Sozialistische Zeitung |
In einer Studie "Zur erneuten Konjunktur des ‚Antikapitalismus von rechts und zur erneuten
Verwirrung der Linken aus diesem Anlass", die im Auftrag des DGB-Bildungswerks Hessen erstellt wurde, geht der Autor der Frage
nach, warum die NPD in Ostdeutschland so erfolgreich geworden ist.
Eingangs zitiert Jean Cremet einen Erzfeind der NPD, den Spitzenfunktionär
des Bundes Freier Bürger, der sich gerade aufgelöst hat, Eberhard Frohnecke: "Die NPD ist für ihre Verhältnisse
erfolgreich in Mitteldeutschland, da sie die gleichen altsozialistischen Klassenkampfparolen propagiert, wie einst SED und PDS."
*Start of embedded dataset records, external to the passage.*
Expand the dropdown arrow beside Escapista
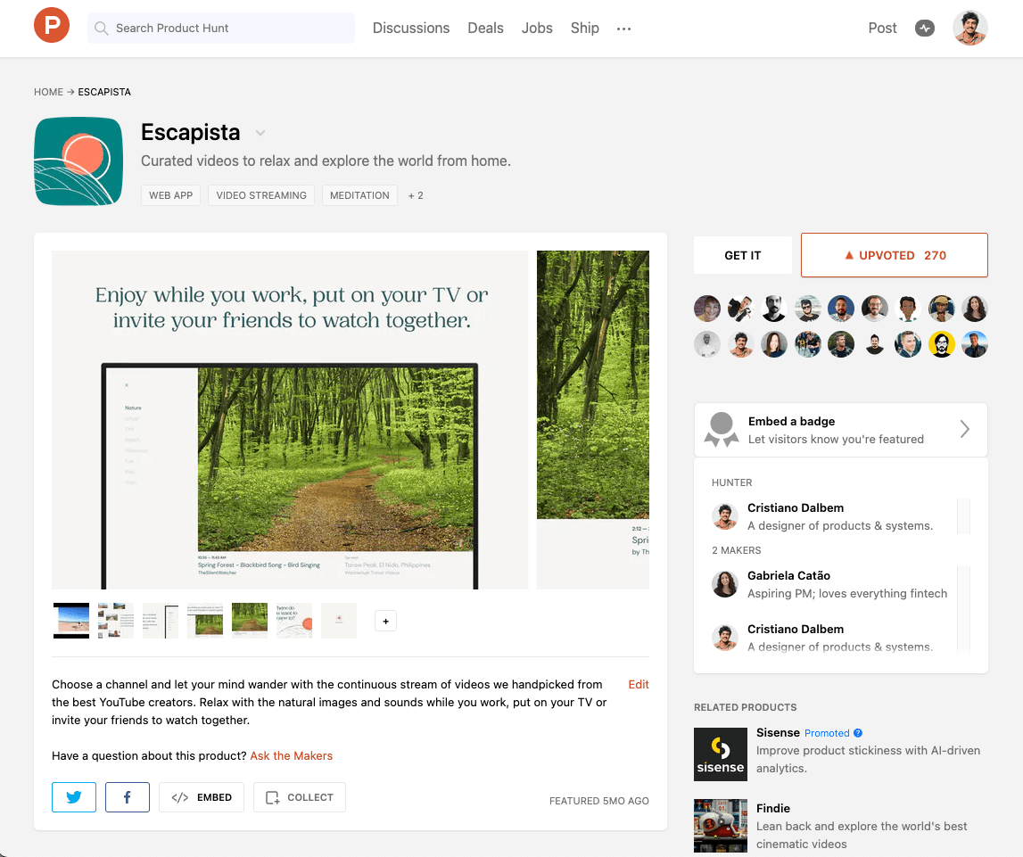Image resolution: width=1023 pixels, height=857 pixels. point(260,133)
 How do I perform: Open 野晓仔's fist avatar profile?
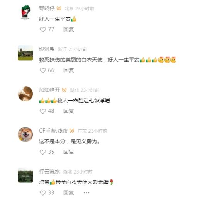point(25,12)
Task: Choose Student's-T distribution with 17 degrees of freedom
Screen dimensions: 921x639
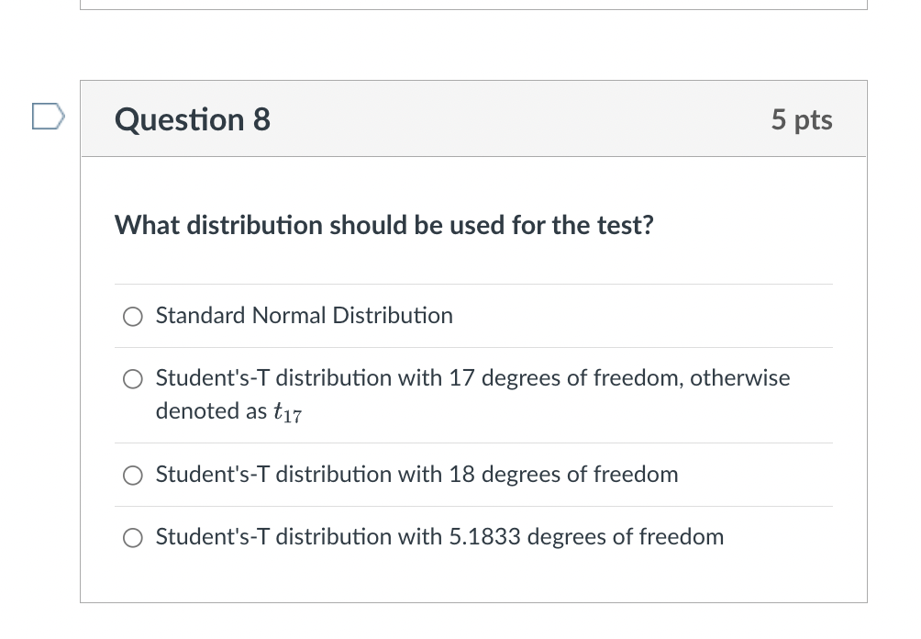Action: 133,378
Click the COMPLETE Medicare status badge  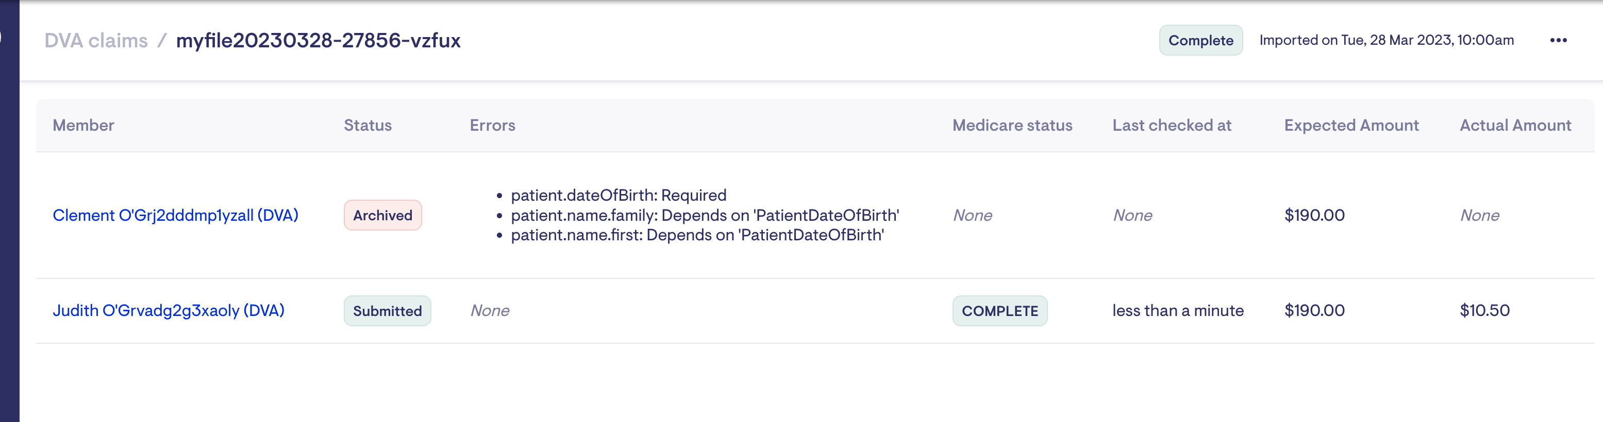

Cremet untersucht die ideologische Entwicklung der NPD und stellt dabei fest:
"Diese zeitweise fast schon totgeglaubte und zur Sekte verkommene Traditionsformation hat neues Leben nicht nur durch die Einbindung
jugendlicher subkultureller Lebensformen gewonnen, sondern auch durch eine politische Lageanalyse, die zur radikalen Veränderung
ihrer Argumentationsweise geführt hat. Die ‚nationale Frage in der Form von Gebietsforderungen hat demnach nach dem
Anschluss der DDR ihre massenmobilisierende Kraft verloren. Ebenso hat die erzwungene Minderung der Flüchtlingszahlen in
Verbindung mit den rassistischen Maßnahmen der Bundestagsmehrheit beim sog. ‚Asylkompromiss - in Wirklichkeit seiner
faktischen Abschaffung - dazu geführt, dass eine ausschließlich rassistische Agitation nicht mehr, wie Ende der 80er und zu Beginn
der 90er Jahre, genügend Schubkraft hat, um Wahlerfolge zu garantieren. Gleichzeitig haben die ökonomische und nicht zuletzt
kulturelle Kahlschlagpolitik in den Territorien östlich der Elbe, der langanhaltend hohe Sockel an Arbeitsuchenden und eine
‚Reformpolitik im Sozial- und Gesundheitsbereich auf dem Rücken der unteren Einkommensschichten dazu geführt, dass der
sozialen Frage im öffentlichen Bewusstsein fast absolute Priorität zukommt. Die Klientel der extremen Rechten stellt dabei
selbstverständlich keine Ausnahme dar, da die ansprechbare Zielgruppe entgegen allzu optimistischer Annahmen gerade aus den
benachteiligten Einkommensschichten kommt.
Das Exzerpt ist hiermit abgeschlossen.